NAVIDAD: EL GOZO DE LA VIDA, EL GOZO DE DIOS

Todos lo hemos escuchado, o incluso lo hemos dicho: la vida es un valle de lágrimas. Una determinada espiritualidad cristiana de una determinada época, que ha llegado hasta nosotros, tenía esta afirmación como una pieza fundamental, e incluso parecía que cuanto más se viviera la vida como un «valle de lágrimas», más fiel se era a la fe cristiana y más cerca de Dios se estaba.

Y es cierto, nuestro mundo es a menudo, y para unos más que para otros, un doloroso valle de lágrimas. Pero nos equivocaríamos si pensásemos que eso es lo que Dios quiere que sea.

El relato del nacimiento de Jesús en el evangelio de Lucas es una clara muestra de que Dios no quiere un mundo así, al contrario: Dios quiere que, en el mundo, a pesar de todos los dolores y angustias, seamos capaces de encontrar, tanto como sea posible, el gozo más intenso. Un gozo que es espiritual, pero que a la vez es material, profundamente y plenamente humano.

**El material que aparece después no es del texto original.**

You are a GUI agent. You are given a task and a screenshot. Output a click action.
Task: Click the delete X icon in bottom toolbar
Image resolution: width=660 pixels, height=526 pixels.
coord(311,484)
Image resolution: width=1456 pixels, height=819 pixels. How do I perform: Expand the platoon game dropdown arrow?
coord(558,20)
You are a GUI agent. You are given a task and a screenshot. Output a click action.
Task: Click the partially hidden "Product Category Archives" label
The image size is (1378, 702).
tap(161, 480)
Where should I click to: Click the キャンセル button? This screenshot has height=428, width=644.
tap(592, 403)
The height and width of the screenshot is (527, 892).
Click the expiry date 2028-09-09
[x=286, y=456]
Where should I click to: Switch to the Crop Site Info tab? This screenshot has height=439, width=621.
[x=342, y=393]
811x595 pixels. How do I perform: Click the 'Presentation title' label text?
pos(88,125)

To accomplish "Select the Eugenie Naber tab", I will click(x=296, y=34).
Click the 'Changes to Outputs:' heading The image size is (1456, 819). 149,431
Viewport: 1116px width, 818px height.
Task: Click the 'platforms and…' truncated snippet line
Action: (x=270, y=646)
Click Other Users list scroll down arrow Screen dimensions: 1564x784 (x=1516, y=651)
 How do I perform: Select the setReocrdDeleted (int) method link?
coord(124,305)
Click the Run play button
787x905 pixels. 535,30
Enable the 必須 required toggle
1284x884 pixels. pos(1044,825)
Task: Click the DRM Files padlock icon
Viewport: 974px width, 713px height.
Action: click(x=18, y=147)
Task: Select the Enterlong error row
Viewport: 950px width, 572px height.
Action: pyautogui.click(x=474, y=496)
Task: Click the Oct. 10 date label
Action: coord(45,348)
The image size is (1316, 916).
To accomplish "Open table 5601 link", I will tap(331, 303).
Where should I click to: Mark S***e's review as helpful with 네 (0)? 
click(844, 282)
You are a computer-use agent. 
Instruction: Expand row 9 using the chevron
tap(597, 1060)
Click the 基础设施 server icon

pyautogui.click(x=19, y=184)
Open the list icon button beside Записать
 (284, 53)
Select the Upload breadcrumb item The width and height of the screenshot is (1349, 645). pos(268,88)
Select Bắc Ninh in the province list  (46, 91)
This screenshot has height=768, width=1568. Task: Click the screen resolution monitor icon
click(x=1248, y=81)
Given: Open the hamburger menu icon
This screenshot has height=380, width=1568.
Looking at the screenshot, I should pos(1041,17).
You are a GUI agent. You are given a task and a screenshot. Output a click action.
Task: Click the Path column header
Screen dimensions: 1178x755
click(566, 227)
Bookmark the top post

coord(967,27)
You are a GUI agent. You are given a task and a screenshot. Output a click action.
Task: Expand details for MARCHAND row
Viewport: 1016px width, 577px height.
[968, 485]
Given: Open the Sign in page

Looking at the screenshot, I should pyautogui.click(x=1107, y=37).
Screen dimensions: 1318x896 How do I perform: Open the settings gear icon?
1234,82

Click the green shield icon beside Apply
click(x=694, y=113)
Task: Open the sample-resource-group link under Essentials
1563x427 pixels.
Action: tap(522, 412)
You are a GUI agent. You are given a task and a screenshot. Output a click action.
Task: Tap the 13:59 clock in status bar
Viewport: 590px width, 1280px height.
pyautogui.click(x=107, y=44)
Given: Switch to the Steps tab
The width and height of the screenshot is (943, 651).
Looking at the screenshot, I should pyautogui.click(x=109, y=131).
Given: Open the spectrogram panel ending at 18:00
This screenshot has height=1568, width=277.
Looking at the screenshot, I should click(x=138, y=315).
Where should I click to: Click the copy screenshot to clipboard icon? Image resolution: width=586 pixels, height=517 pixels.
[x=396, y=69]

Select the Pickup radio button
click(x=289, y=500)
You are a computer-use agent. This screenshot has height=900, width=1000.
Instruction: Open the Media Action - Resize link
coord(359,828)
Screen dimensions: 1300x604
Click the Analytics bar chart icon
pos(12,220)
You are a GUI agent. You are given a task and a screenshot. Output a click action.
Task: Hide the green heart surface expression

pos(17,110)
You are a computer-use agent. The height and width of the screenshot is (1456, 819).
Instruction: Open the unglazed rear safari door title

La escena del nacimiento de Jesús que acontece en una gran pobreza, no nos es explicada recreándose en el dolor de José y María, que seguro que existía, sino que el evangelista nos ofrece un relato lleno de luz y de alegría: ángeles y pastores nos invitan a vivir toda aquella situación como un gran gozo. No solo el gozo de encontrar a Dios en medio de la pobreza, sino otra clase de gozo muy humano que se deja ver a través de todo lo que allí ocurre: el gozo del nacimiento de un niño, el gozo de la ternura de sus padres, el gozo de los pastores que ofrecen su amor admirado… Es el gozo de la presencia de Dios, y es el gozo de la vida humana en su riqueza profunda.

¡Ojalá sepamos transmitir este gozo en nuestras celebraciones de estos días, y en toda nuestra vida!